Joni Mitchell was a big inspiration when it comes to writing daringly – going for unexpected changes, sweeping melodies. Before trying to sing her songs I didn’t fully dare to use my upper register just as it is – light, tinny maybe, not as pleasing as I’d always hoped I would sound – but she taught me that touching the notes is enough. Beauty isn’t always in the tone, it’s in letting things be what they are, in allowing your voice to be what it is, and expressing yourself without trying to please.

The Giant was one of the first ‘serious’ songs I wrote, in the midst of an affair and the turmoil of it – I was studying jazz but my feelings directed me back to my folky roots.

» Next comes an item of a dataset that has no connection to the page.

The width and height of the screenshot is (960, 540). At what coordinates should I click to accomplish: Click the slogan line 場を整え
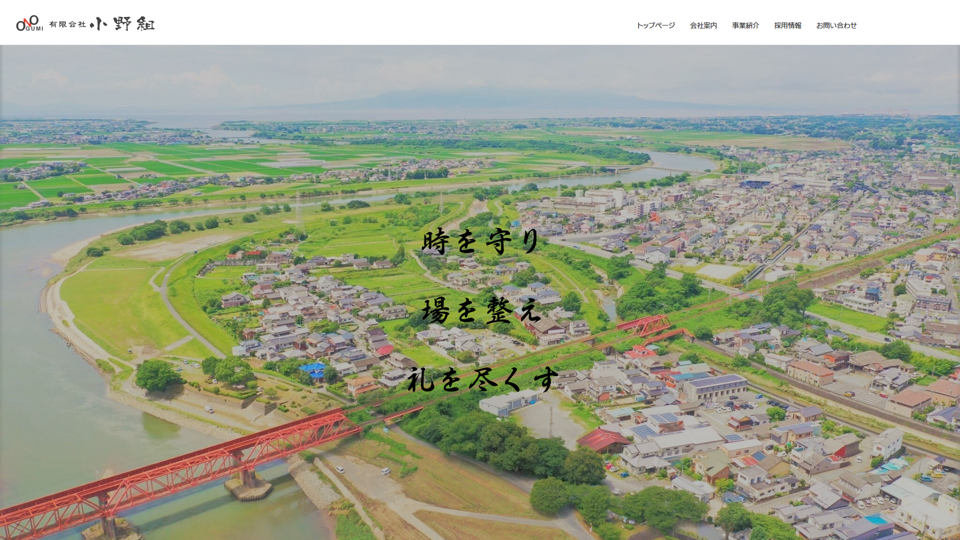tap(481, 310)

I was playing around with the open D tuning I’d learned from Joni Mitchell, and a Dylanesque song structure emerged – I didn’t write a refrain, but I wrote many verses, and they all felt extremely urgent – singing was the only way to express what I was feeling at the time.

This session

For the session I decided to re-imagine a few of my favorite songs in that same guitar-tuning; re-harmonizing here and there, and trying to do right by these songwriters who have influenced me greatly. I’ve always loved I’ve Just Seen A Face for its lyrics, its many internal rhymes. Now I had to consider whether to keep singing for a girl, or to change the lyrics to fit my own romantic experience. By doing that I’ve lost some of the beautiful rhymes, but it feels closer to me when I sing it, and expression is important to me. I took a lot of liberties with the arrangement, and reharmonized some parts. That’s the jazz speaking I guess.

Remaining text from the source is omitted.